**QUOTED PASSAGE:**
_ _ _ _ _ _ _
Blind Spot: A Woman Under the Influence

I was digging around the filmography of Gena Rowlands when I stumbled upon a group of films that she had made with her husband, actor-director John Cassavetes. I was curious to watch their films together as some had really good subject matters, but I didn't know where to start. That was a few years ago, and I never got around to watching any of their films until now. It can be said that A Woman Under the Influence is one of Cassavetes' acclaimed work, garnering him a nod for director, with Rowlands scoring a best actress nomination. A film centered on family life, it divulges into the personal and social effects garnered due to the mother's mental instability. 

Nick and Mabel are introduced in the film as a solidified family - Nick has a job that puts food and a roof over his family with Mabel as a housewife raising their three children. It is even implied that because of their busy schedules, neither one really has time for the other - until Mabel starts to become strange when Nick informs her that he cannot be home. In due time, the film reveals that Mabel is not how she was portrayed in the beginning, that there is something off and strange about her character. It becomes more evident through her actions, whether she is with her children, or around guests, or even in a public setting. Her behavior has become a nuisance to Nick, whom exhibits both frustration and patience over his wife's antics. 

The film is not narrative centered, but works as a character study in various ways - the vague diagnosis of Mabel's state, and how Nick and his family are handling the situation. The reactions of the characters vary depending on their relationship with Mabel. Since it was never implied how Mabel's state of mind came to be, the audience is left guessing if it's just a presented case, or was rooted in something else, like her family life with Nick or her relationship with her children.
_ _ _ _ _ _ _
**DATA SHOWN:**
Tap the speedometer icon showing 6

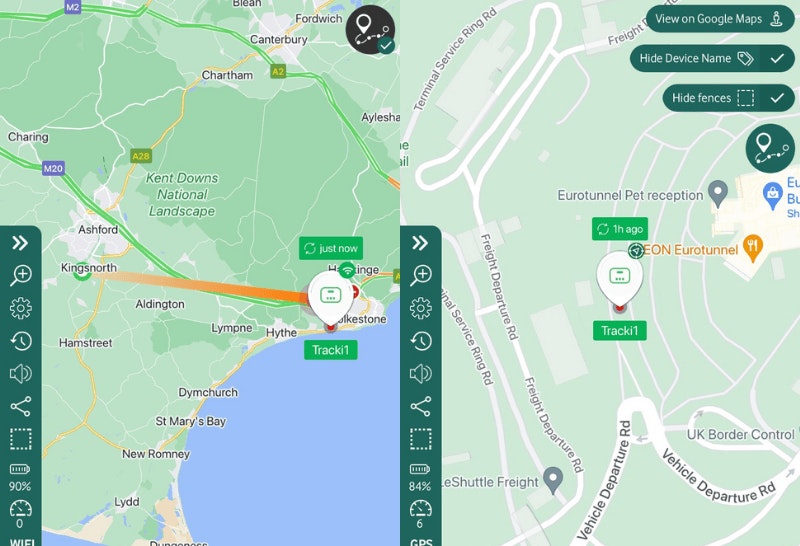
_ _ _ _ _ _ _
**REQUIRED TASKS:**
a - In the review, what is Mabel's role in the family at the start of the film?
b - Retype the part of the review from "The film is" to "with her children.".
The material isn't needed for what follows.

**EXPECTED RESULTS:**
a - She is a housewife raising their three children.

b -
The film is not narrative centered, but works as a character study in various ways - the vague diagnosis of Mabel's state, and how Nick and his family are handling the situation. The reactions of the characters vary depending on their relationship with Mabel. Since it was never implied how Mabel's state of mind came to be, the audience is left guessing if it's just a presented case, or was rooted in something else, like her family life with Nick or her relationship with her children.